◆ TO DO ◆
In the entries below, find the line with "Instruction: Open the" and transcribe it and every line after it exactly, through the last line, without pictures.

·····

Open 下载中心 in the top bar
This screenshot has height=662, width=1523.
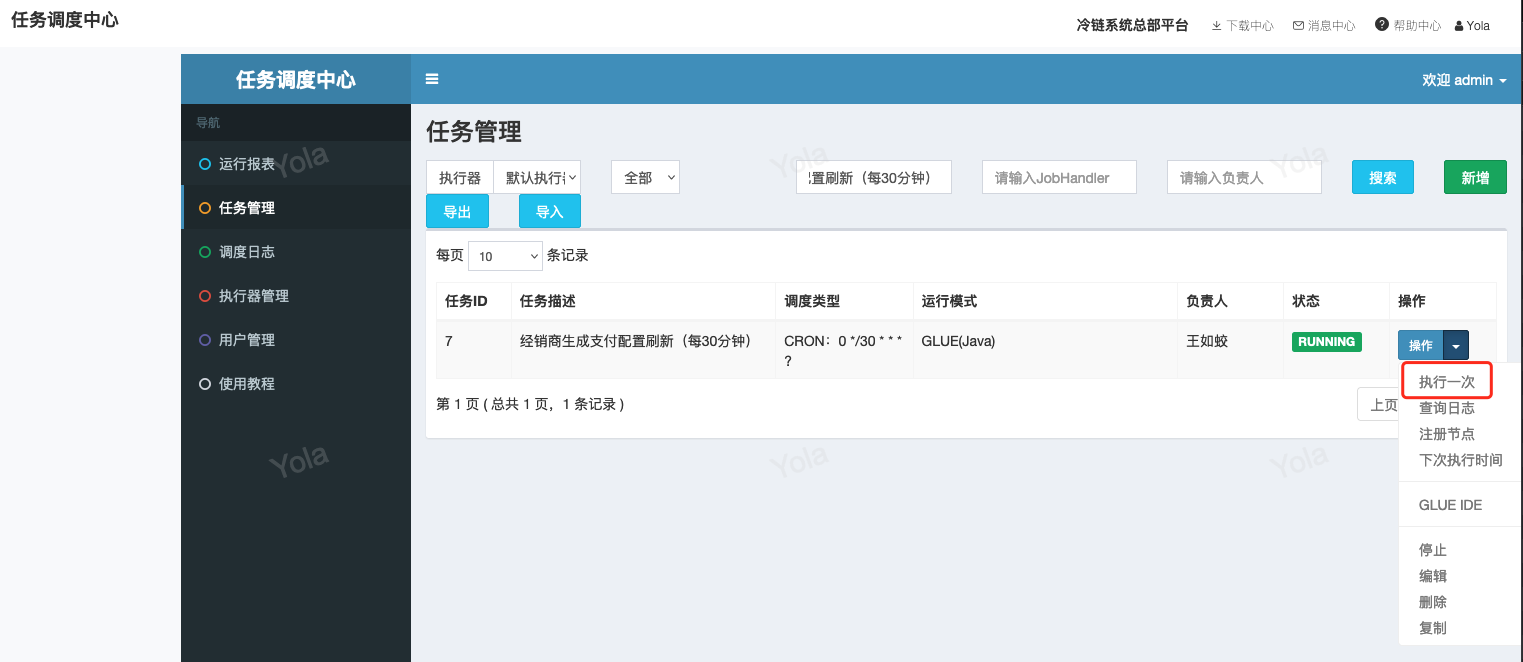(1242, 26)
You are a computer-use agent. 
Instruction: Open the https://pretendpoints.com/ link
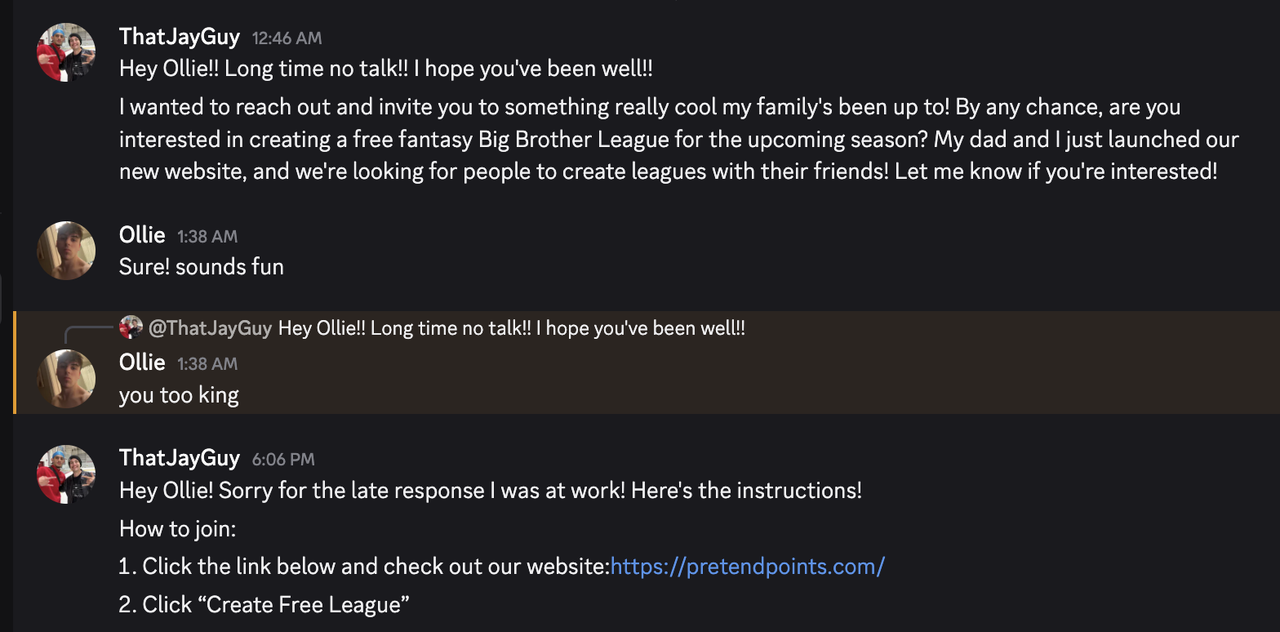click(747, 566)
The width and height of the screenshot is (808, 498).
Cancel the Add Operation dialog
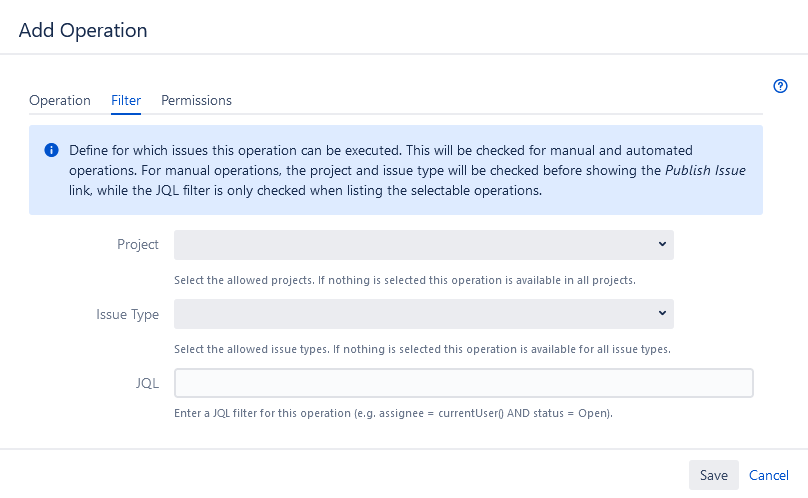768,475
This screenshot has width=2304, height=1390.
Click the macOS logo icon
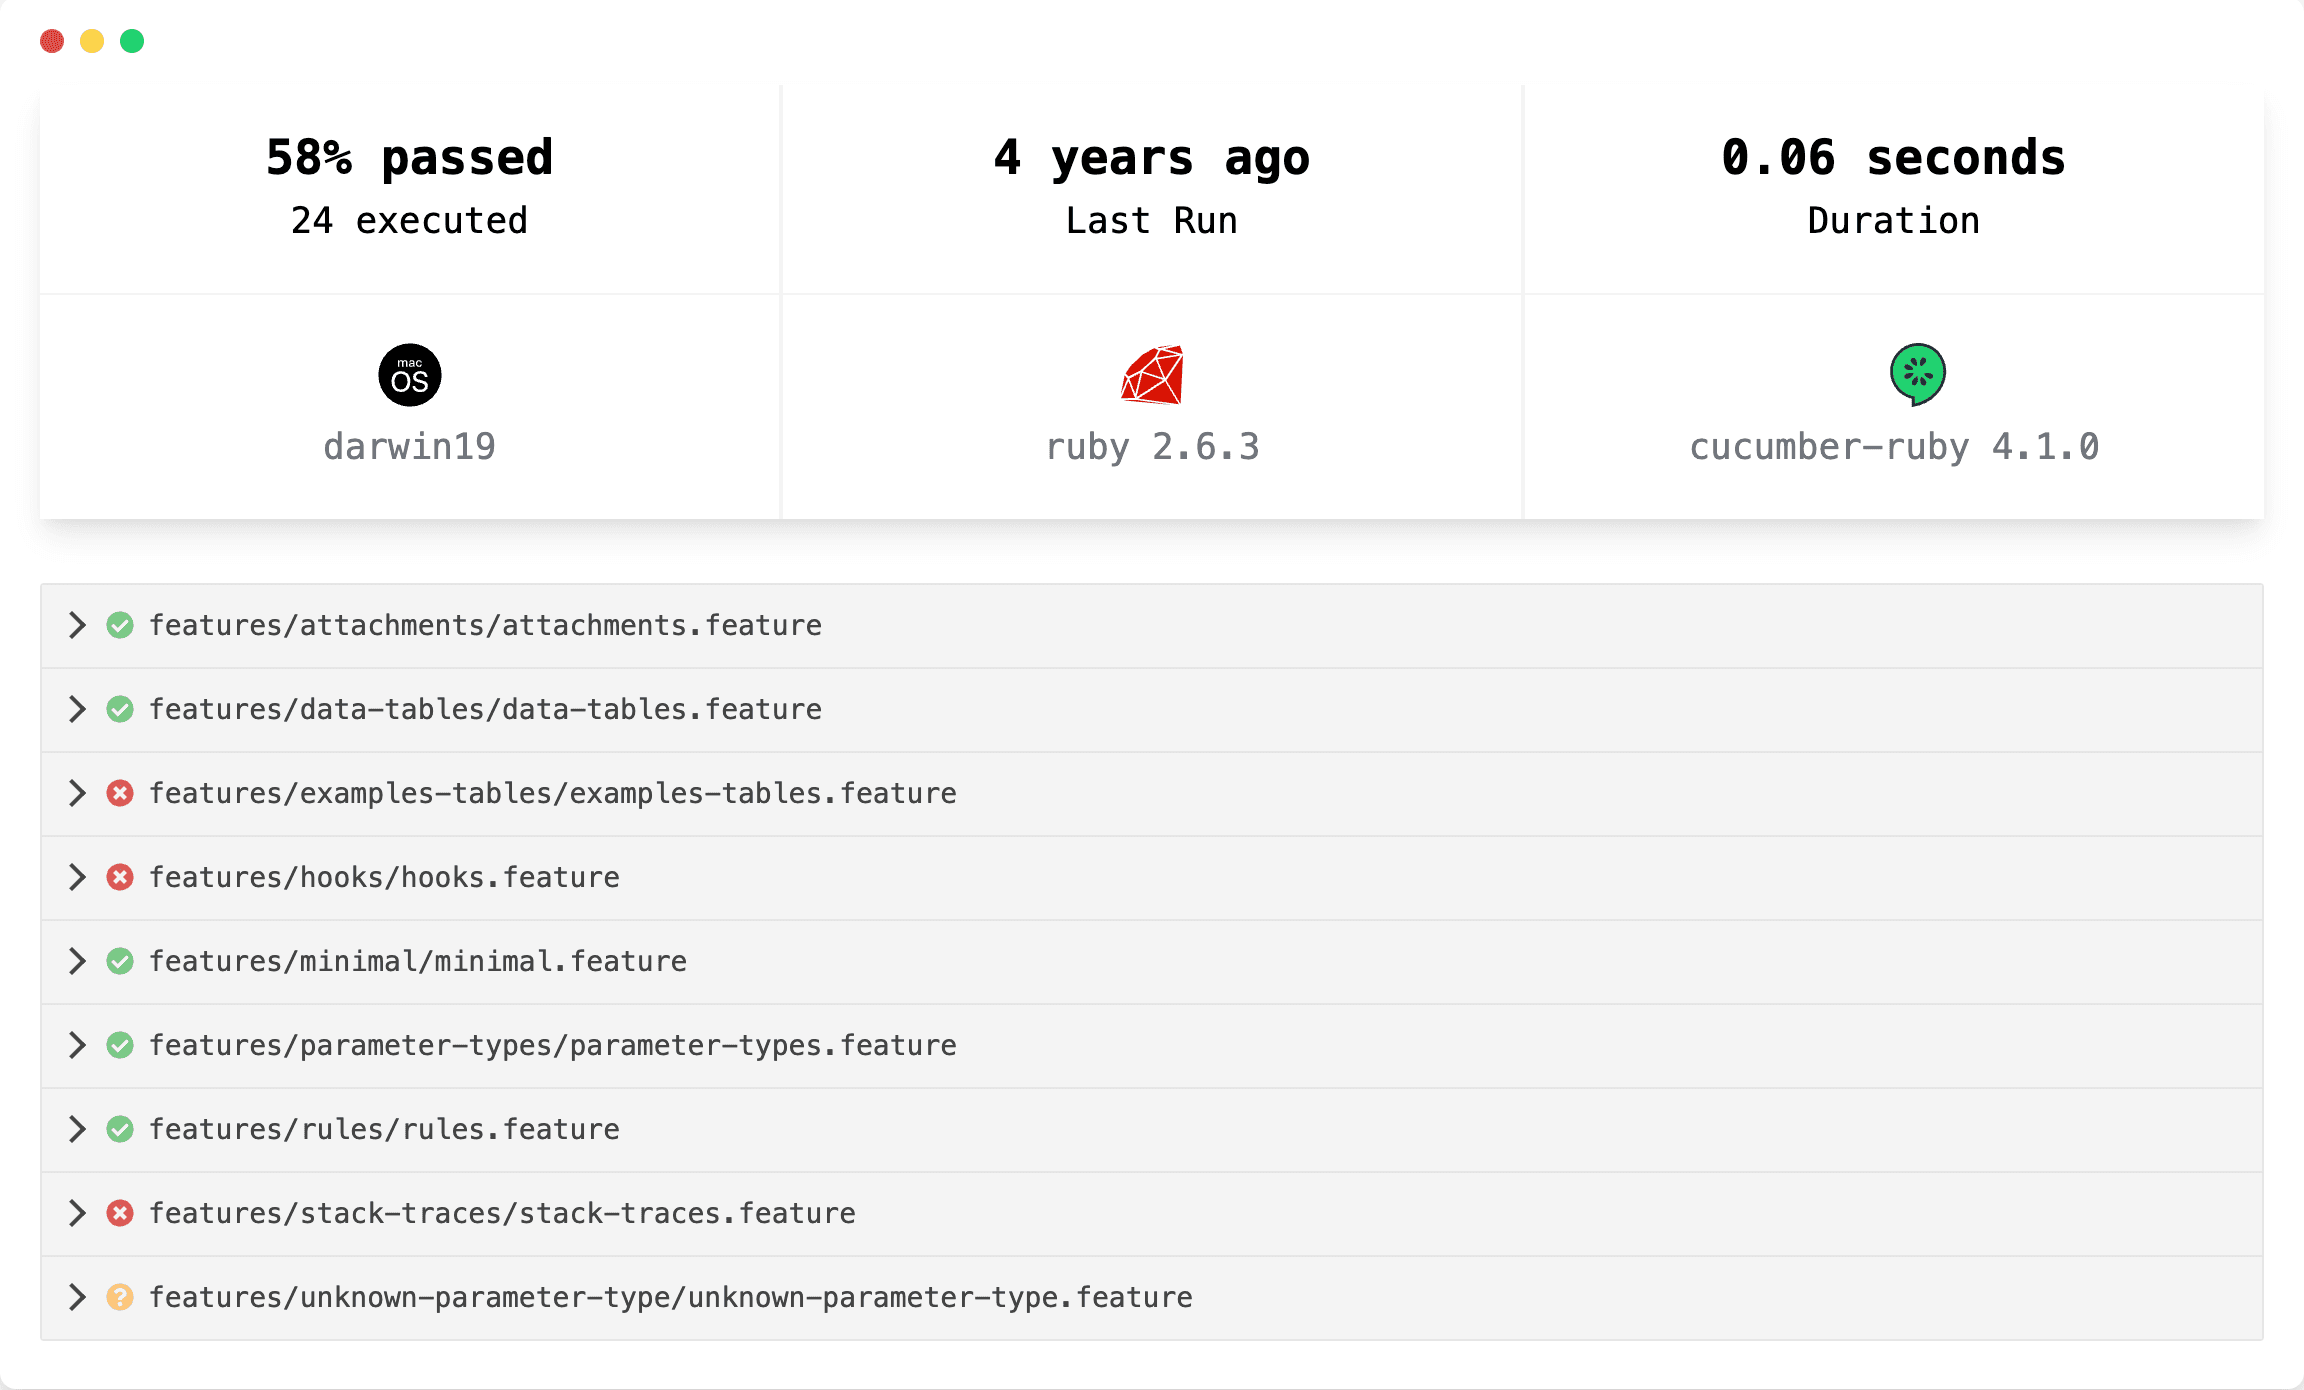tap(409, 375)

·····

◆ WRITTEN ANSWER ◆
Instruction: Open the https://pretendpoints.com/ link
click(747, 566)
The width and height of the screenshot is (808, 498).
Cancel the Add Operation dialog
768,475
This screenshot has width=2304, height=1390.
Click the macOS logo icon
tap(409, 375)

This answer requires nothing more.